Experimental design is the practice of planning a study to reach specified objectives. As a formal subject, it is taught in the context of statistics, as an approach to constructing experiments that allow a meaningful hypothesis test. The process forces a researcher to frame the question clearly and to explicitly define variables and assumptions. Formal experimental design focuses on the designation of appropriate controls, random assignment of subjects that receive an experimental treatment, replication, and blocking to remove the potential effect of confounding variables. More broadly, it encompasses myriad experimental decisions such as how many samples to use; what types of treatments, concentrations and time points are appropriate; which experimental apparatus to employ; what exactly to measure; and how to analyze data.

Poor study design can lead to underpowered, biased or irreproducible results. In an effort to raise awareness and improve transparency, the Nature research journals have asked since 2013 that life-science authors include a reporting summary during review that lists key experimental and analytical design details in a single simple document. Since mid-2017, this reporting summary has been published with the paper. But by the time a paper is submitted and reviewed, options for addressing design flaws are limited.

Formal design is commonly practiced in research on human subjects, and more generally, grant applications are required to include detailed research plans. However, experimental choices in biology are not always justified or arrived at in a systematic way. Researchers should consider taking advantage of methods developed to introduce more rigor into experimental planning.

In a Correspondence published online (https://doi.org/10.1038/nmeth.4462), authors from the National Centre for the Replacement, Refinement and Reduction of Animals in Research (NC3Rs) describe a free web tool to help researchers improve their experimental designs. Their interactive Experimental Design Assistant (EDA) allows experimental aspects from objectives to analysis to be visualized and examined. The tool checks for missing elements and inconsistencies with an iterative critiquing function, and supports blinding and power calculations to determine the sample size needed to find statistically significant results.

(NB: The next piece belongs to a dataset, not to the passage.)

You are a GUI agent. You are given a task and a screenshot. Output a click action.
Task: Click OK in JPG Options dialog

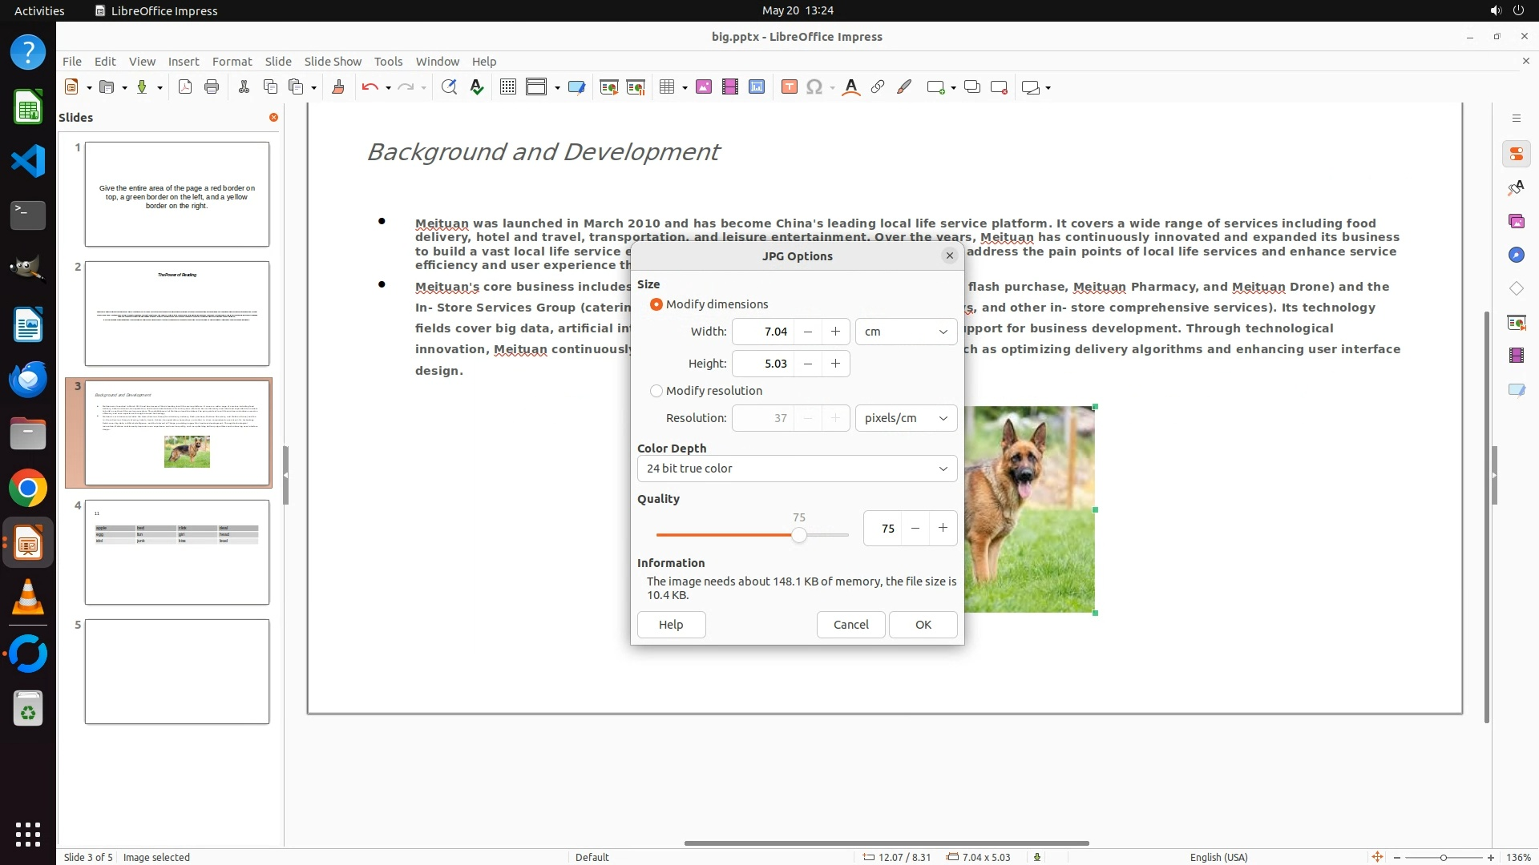(923, 625)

Other tools exist to help plan experiments at the cellular scale. In this issue, Altschuler, Wu and colleagues (p967) present sampling strategies to accurately capture population heterogeneity from single-cell studies using as few cells as possible. Based on pilot data, the approach can replace heuristic decision-making in applications such as tumor microarray analysis and well-based high-content screening. For example, the authors show that the rule of thumb of using three tissue cores in tissue microarrays is only sufficient to capture heterogeneity for a small fraction of cellular image features from precious tumor samples. Most features require more cores.

Strategies also exist for experiments at the molecular level. For the routine question of how deeply to sequence a sample, a mathematically rigorous approach can predict the molecular complexity, or fraction of unique molecules in the population, that a given level of sequencing effort will attain (T. Daley & A.D. Smith Nat. Methods 10, 325–327; 2013). This replaces the need for intuition and avoids both undersequencing, which can lead to lost information or a biased representation of the sample, and oversequencing, which wastes resources and accumulates noise due to sequencing errors.

Quantitative predictions that underlie good experimental design rely on pilot data. In general, design considerations are less important for purely exploratory work. But preliminary knowledge can be used to identify the optimal way to conduct subsequent hypothesis-driven research. Also in this issue, the organizers of the DREAM challenges for computational tools argue (p937) that computational models (typically based on existing data) should be used to guide data collection in systems biology.

Educating young scientists is an essential part of a renewed focus on experimental design. The US National Institutes of Health, for instance, provide free online educational material as part of a training initiative. Such resources should be incorporated into basic scientific education.

Greater emphasis on systematic decision making in experimental design will improve rigor in biological research. In the Greek telling, Prometheus, the bringer of fire, was the better friend to humankind; Epimetheus opened Pandora's box.